El intersticio es el pequeño espacio que hay entre dos cuerpos o entre dos partes de un mismo cuerpo. Por ejemplo entre Ciudadanos y el Pp, entre Junts pel si y Esquerra Republicana, entre Izquierda Unida y Podemos. Pero también el que hay entre Bruselas y la cárcel de Soto del Real, el espacio en el que los independentistas deberán introducir a alguien que no esté en la cárcel ni lo anden buscando.

El intervalo es el intersticio del tiempo, por ejemplo, el que va del Golpe de estado separatista en Cataluña de Octubre de 2017 hasta hoy, y su cansina continuación por otros medios.

La política en España está llena de huecos e intersticios, de intervalos, tiempos muertos desperdiciados porque aquí nadie se coaliga ni se une para hacer lo que hay que hacer, como en Alemania, ni siquiera como en Italia en que los partidos se ponen de acuerdo para dividirse e impedir al Estado entrar donde no le llaman.

Aquí unas cuantas sectas nos mantienen flotando en el espacio y en el tiempo mientras persiguen una jubilación de oro y colocan a sus ex y en lugar de buscar coaliciones o acuerdos para hacer lo que hay que hacer, se dividen continuamente en grupúsculos para hacerse con el instrumento del Estado y así alcanzar la mayor cuota posible del poder necesario para instrumentalizarlo a su favor.

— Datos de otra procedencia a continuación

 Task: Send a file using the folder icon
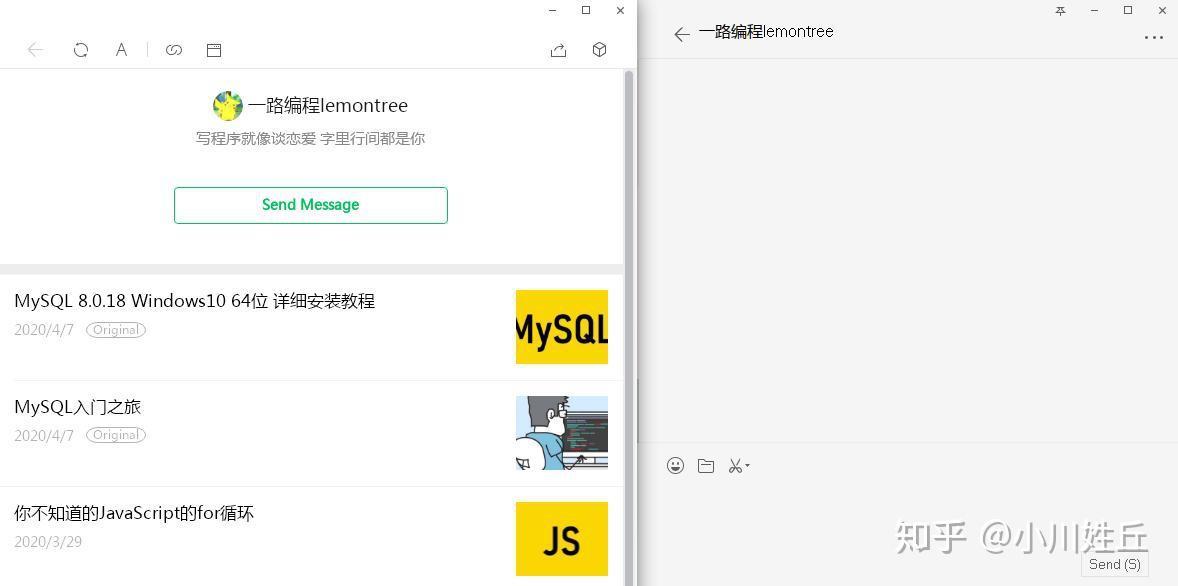click(706, 465)
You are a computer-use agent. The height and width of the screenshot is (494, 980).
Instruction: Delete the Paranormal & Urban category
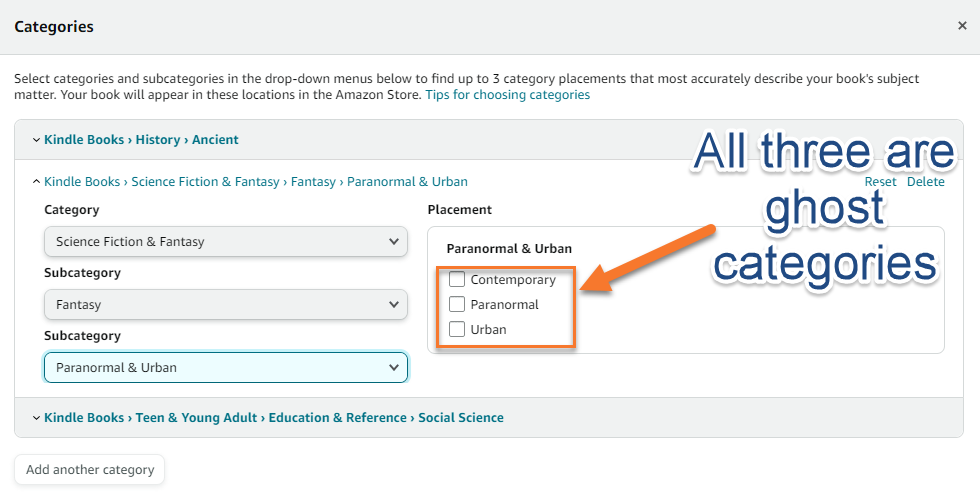coord(925,182)
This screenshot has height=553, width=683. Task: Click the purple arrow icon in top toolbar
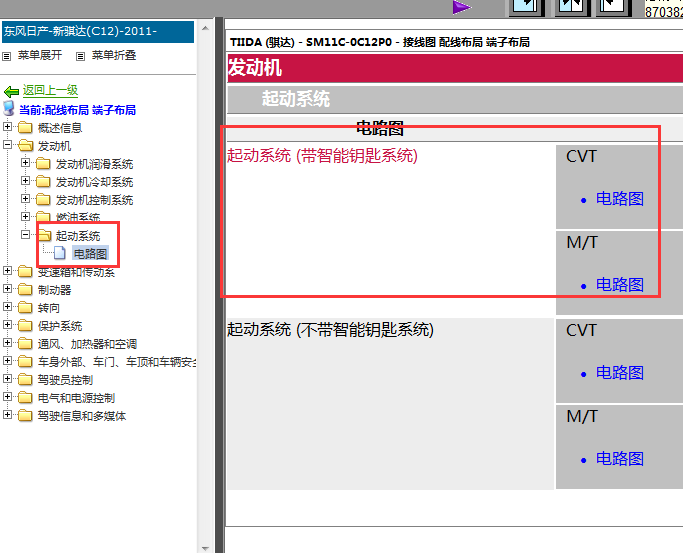pyautogui.click(x=461, y=7)
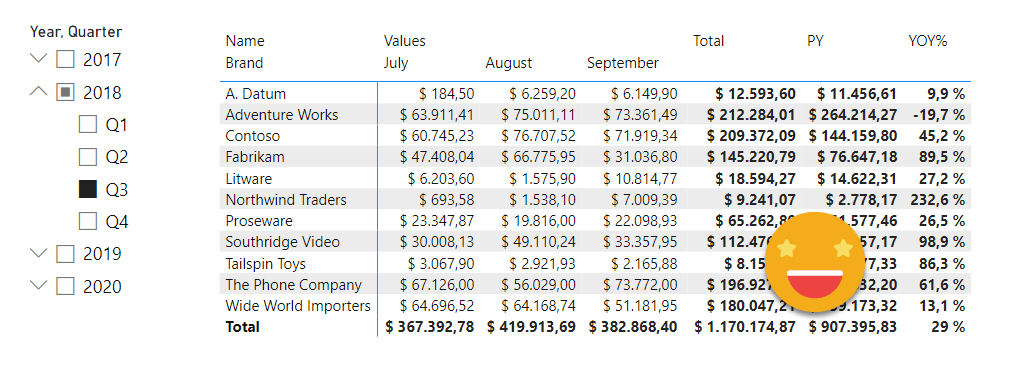This screenshot has width=1012, height=369.
Task: Select the Q1 quarter checkbox
Action: (88, 125)

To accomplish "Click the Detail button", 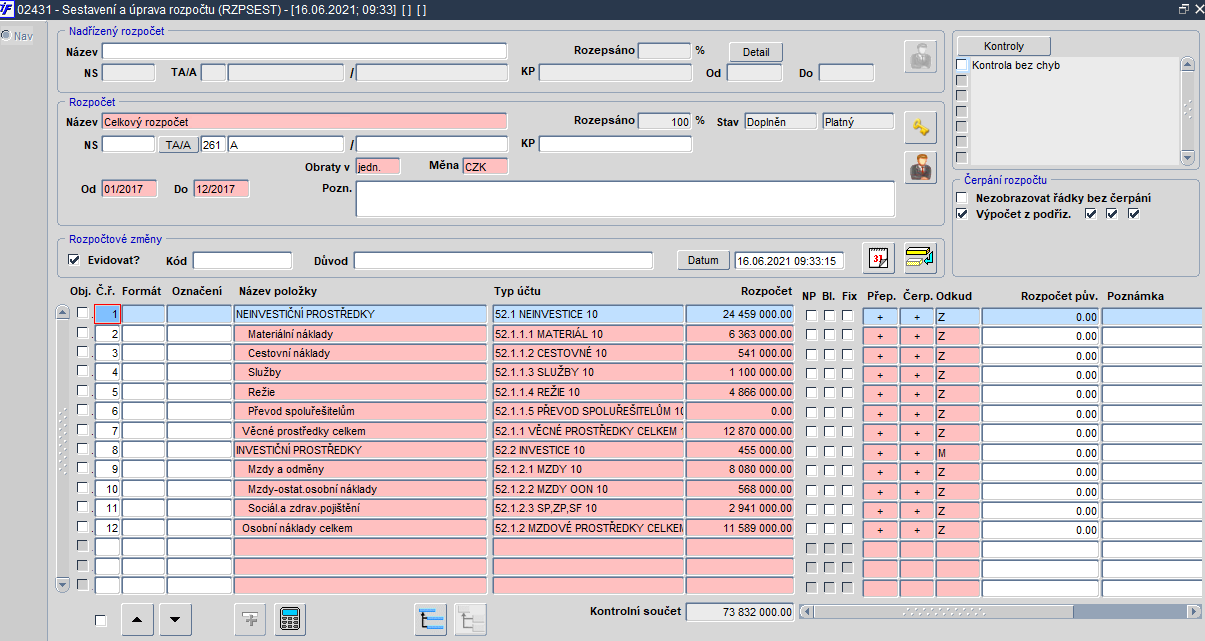I will (755, 51).
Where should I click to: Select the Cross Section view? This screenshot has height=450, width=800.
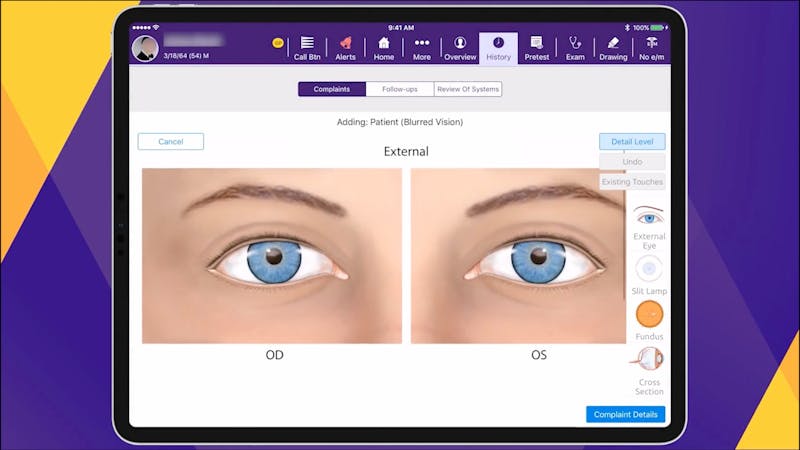coord(649,366)
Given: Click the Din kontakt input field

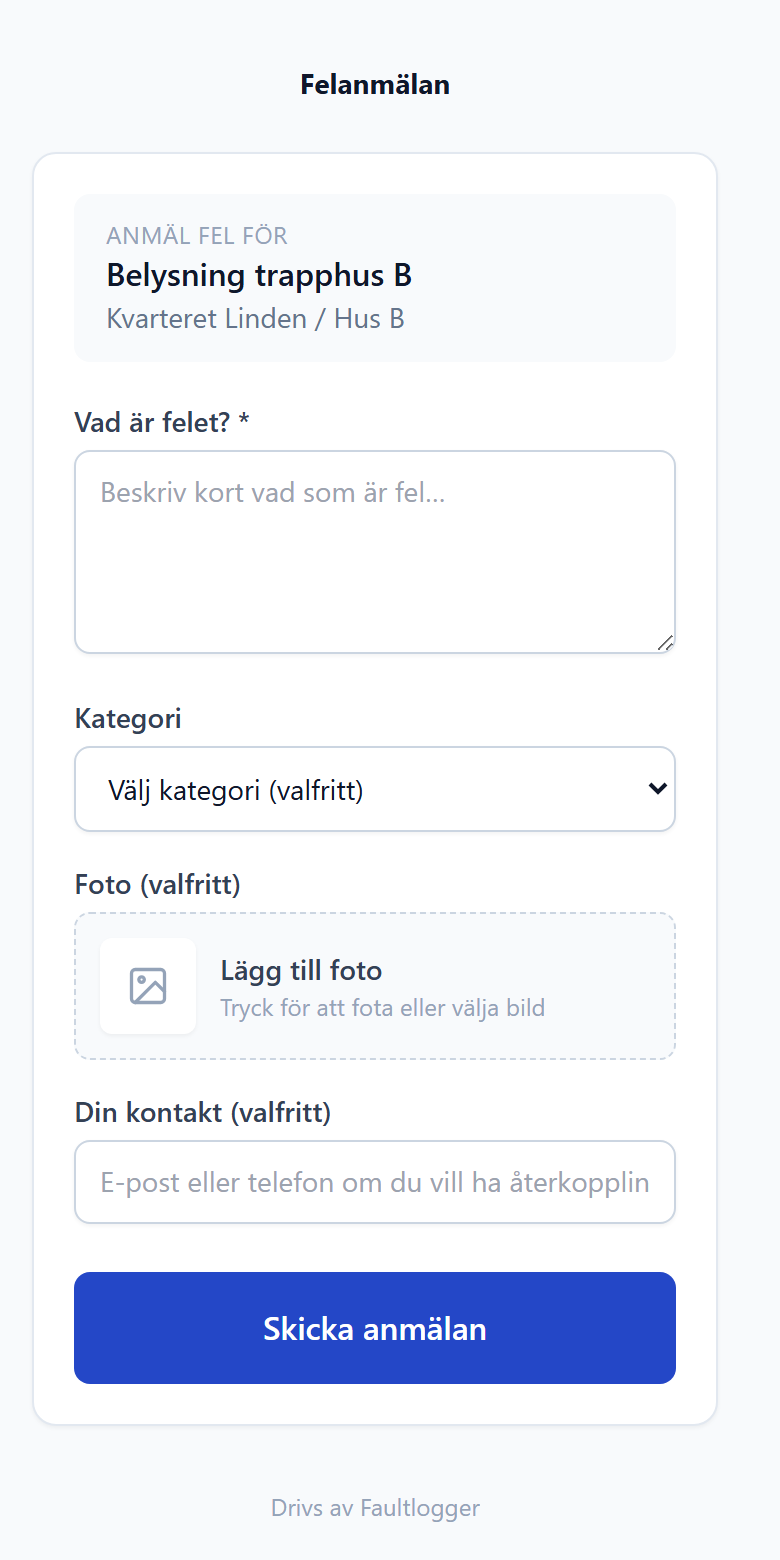Looking at the screenshot, I should [375, 1182].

Grillos militantes imberbes e inexpertos divididos en sectas y cantones que en vez de llenar intersticios en interés general, pelean por el poder de dar subvenciones a los amigos mientras dan de comer a la hydra, al monstruo de mil cabezas, al partido, el instrumento para poder conseguirlo.

Estos intersticios que no se acaban nunca de llenar son los que a los españoles nos sacan de quicio, nuestros agujeros negros. Fuera de la masa, conserve cada uno su individualidad, su criterio, su personalidad, pero llenemos los intersticios, los huecos, los espacios, las distancias, que nos separan de Fuenteovejuna y por una vez y en alguna cosa, Dios mío, vayamos todos a una.

Y si para no seguir flotando en el espacio y en el tiempo, rodeados de intervalos e intersticios, hay que reformar lo esencial de una democracia, su sistema electoral, pongámonos a ello.